Find the line holding "AI Competitor Analysis (421, 1907)" in the entries below. Give it again exactly, along with every line after it up to and including the line holding "ChatGPT Prompts (681, 2038)".
[[ Data records open ]]
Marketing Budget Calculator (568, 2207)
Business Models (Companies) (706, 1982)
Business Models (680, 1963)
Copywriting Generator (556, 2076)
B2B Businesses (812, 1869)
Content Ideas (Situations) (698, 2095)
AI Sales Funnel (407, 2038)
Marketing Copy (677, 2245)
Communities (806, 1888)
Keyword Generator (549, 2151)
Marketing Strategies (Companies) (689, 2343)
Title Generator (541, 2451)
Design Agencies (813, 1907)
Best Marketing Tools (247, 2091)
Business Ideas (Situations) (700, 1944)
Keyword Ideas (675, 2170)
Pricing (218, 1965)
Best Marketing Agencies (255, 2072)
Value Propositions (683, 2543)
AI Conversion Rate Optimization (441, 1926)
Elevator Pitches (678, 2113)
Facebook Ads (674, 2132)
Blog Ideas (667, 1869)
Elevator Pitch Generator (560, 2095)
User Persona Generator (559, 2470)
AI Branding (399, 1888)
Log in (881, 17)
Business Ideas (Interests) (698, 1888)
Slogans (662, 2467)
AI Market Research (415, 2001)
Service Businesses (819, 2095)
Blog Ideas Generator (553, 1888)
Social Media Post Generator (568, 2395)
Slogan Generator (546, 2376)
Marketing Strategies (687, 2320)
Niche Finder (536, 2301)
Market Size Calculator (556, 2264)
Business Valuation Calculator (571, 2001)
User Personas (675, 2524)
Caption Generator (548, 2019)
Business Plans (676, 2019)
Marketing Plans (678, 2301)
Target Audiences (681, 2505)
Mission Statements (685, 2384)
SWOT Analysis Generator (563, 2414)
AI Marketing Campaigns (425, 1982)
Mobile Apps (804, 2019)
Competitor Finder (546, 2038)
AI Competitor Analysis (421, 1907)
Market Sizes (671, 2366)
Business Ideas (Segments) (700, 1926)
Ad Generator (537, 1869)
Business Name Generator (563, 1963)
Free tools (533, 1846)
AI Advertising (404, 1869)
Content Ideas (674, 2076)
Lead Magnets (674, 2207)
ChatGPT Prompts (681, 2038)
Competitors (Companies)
[[ Data records closed ]]
The answer:
AI Competitor Analysis (421, 1907)
Market Sizes (671, 2366)
Business Ideas (Segments) (700, 1926)
Ad Generator (537, 1869)
Business Name Generator (563, 1963)
Free tools (533, 1846)
AI Advertising (404, 1869)
Content Ideas (674, 2076)
Lead Magnets (674, 2207)
ChatGPT Prompts (681, 2038)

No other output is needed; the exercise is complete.